## [WORK TASK]
Only the lines from the line that contains "The height and width of the screenshot is (688, 2268)." through the final line of the entries below belong in your answer, copied exactly and without pictures.

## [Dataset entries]
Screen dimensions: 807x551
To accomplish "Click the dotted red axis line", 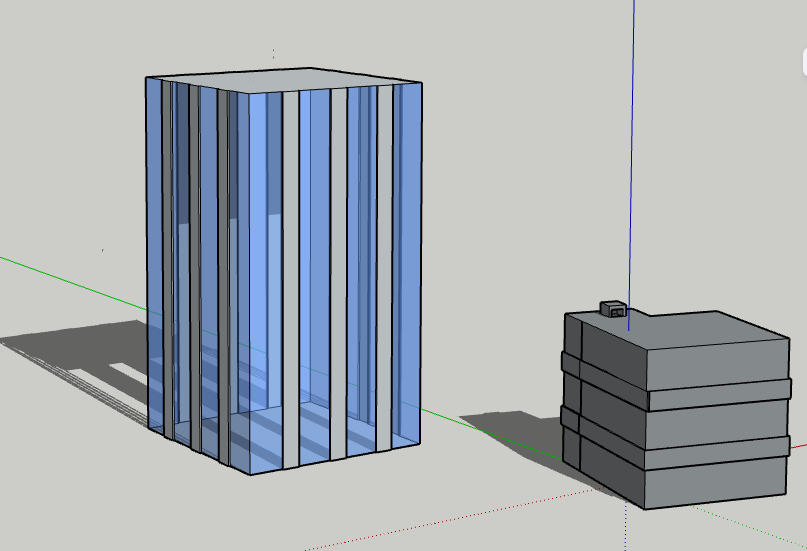I will (450, 521).
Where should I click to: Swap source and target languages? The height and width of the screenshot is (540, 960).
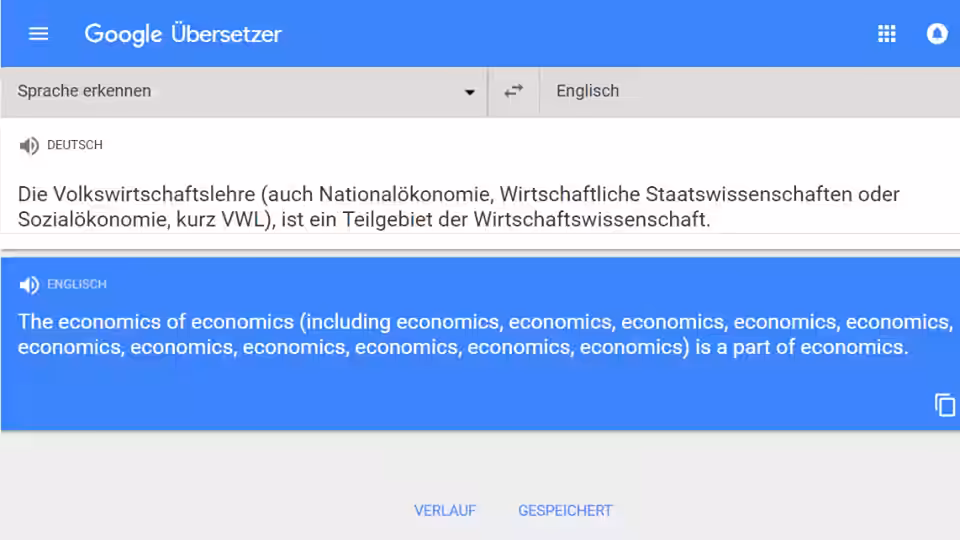click(x=513, y=91)
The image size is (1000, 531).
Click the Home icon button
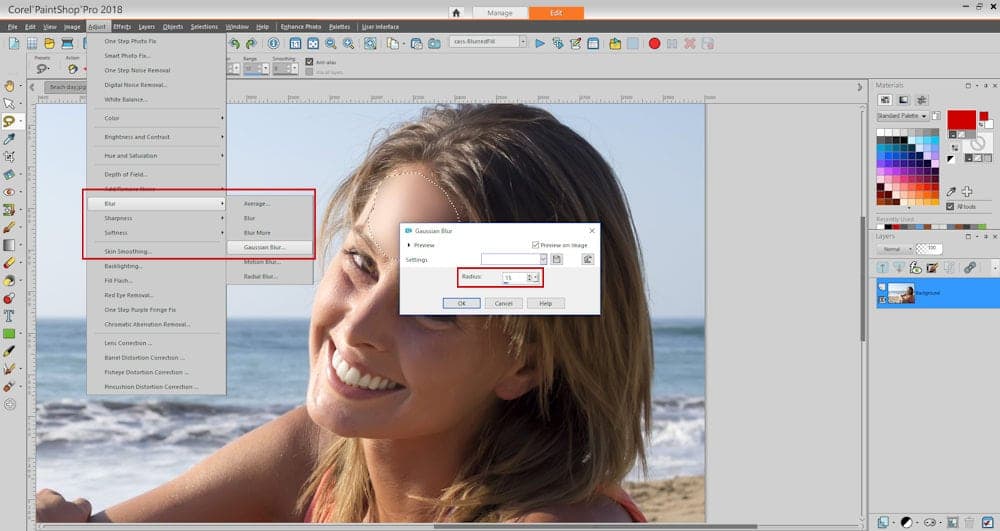pyautogui.click(x=456, y=13)
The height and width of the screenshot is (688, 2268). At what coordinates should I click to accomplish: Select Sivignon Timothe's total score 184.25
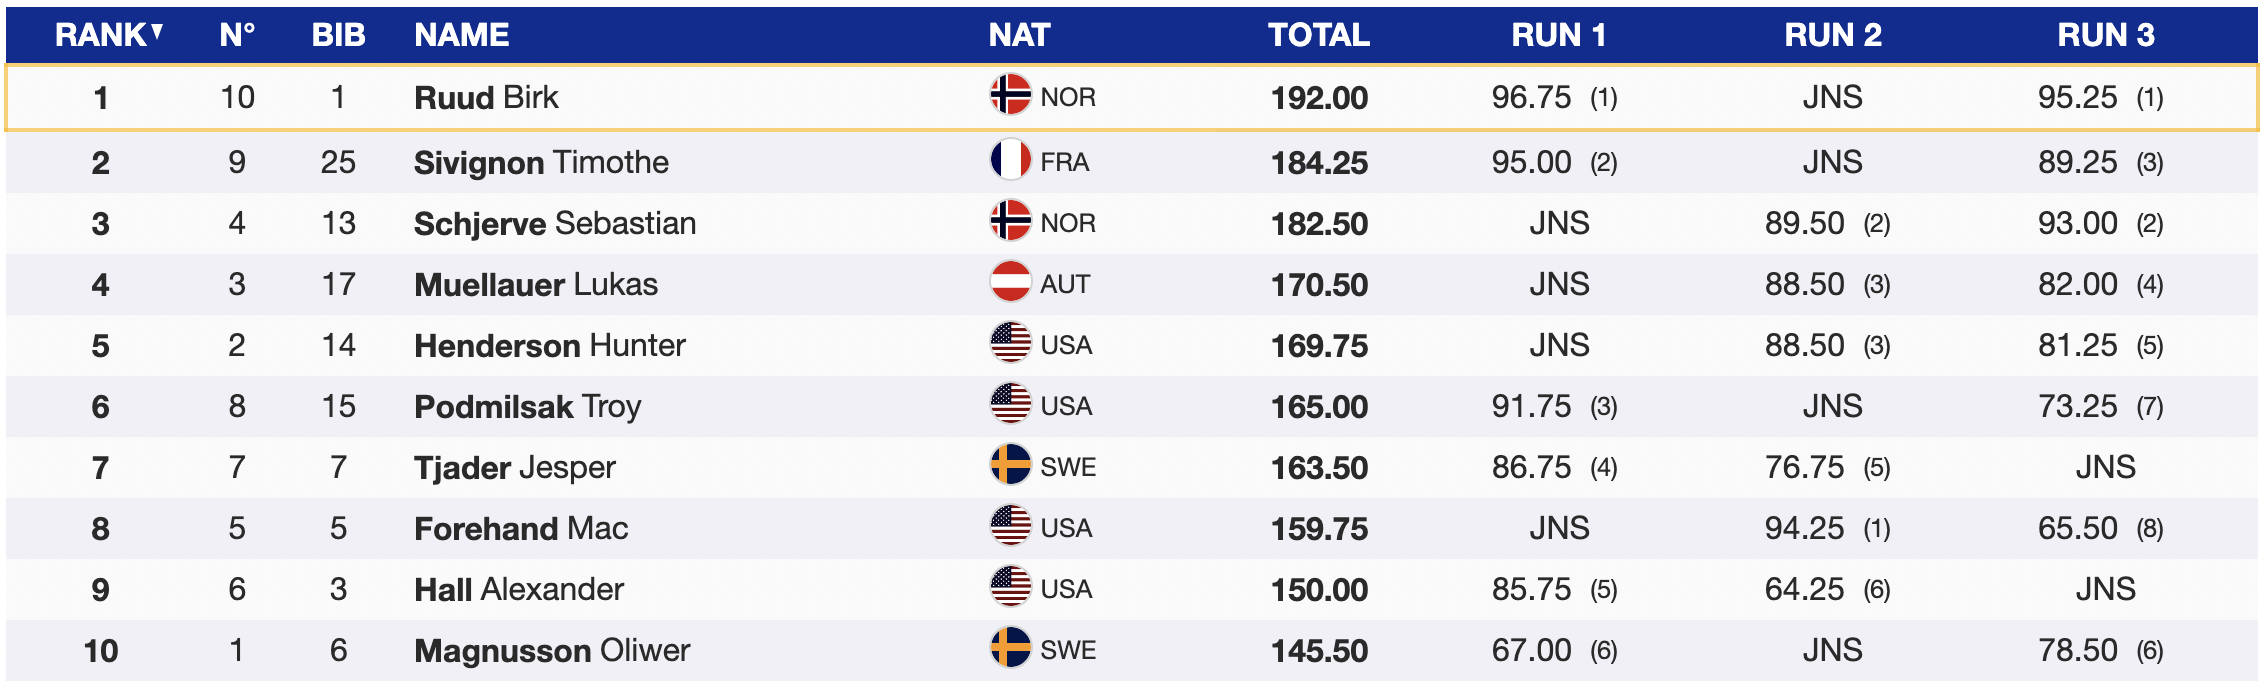1319,162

## [REPLY TO THE EXERCISE]
The height and width of the screenshot is (688, 2268). At what coordinates should I click to accomplish: Select Sivignon Timothe's total score 184.25
1319,162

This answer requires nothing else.